== WHAT IS BEING ASKED ==
Set out exactly, line by line, the stretch of data below that begins at the line containing "Show all preferences grid icon" and ends at the line containing "Where should I", with both ends kept.

== RECORDED DATA ==
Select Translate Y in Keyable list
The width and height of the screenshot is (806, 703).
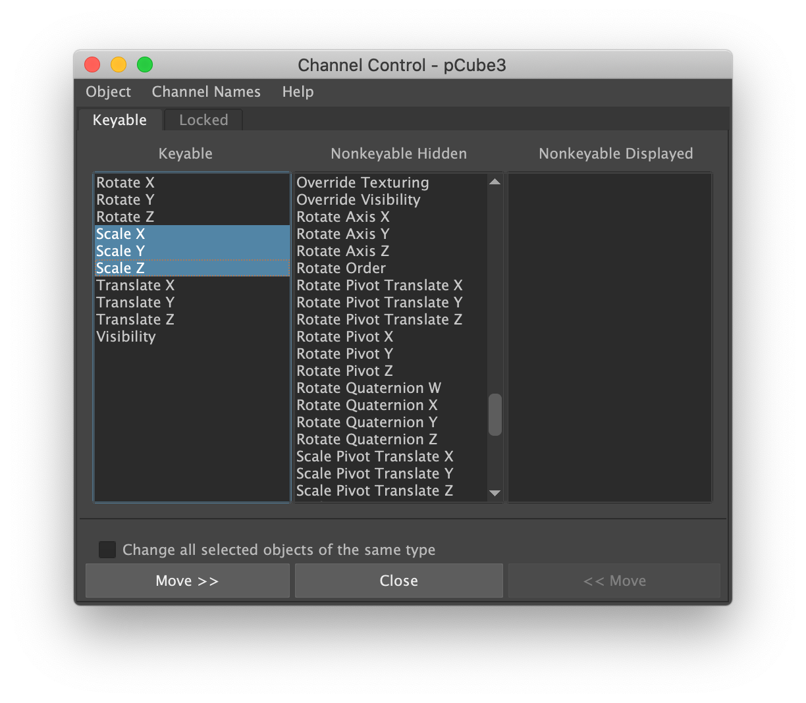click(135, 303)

--

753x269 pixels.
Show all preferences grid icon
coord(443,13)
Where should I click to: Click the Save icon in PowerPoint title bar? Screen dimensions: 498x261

== RESPONSE ==
Show all preferences grid icon
coord(443,13)
Where should I click to: Click the Save icon in PowerPoint title bar? Screen dimensions: 498x261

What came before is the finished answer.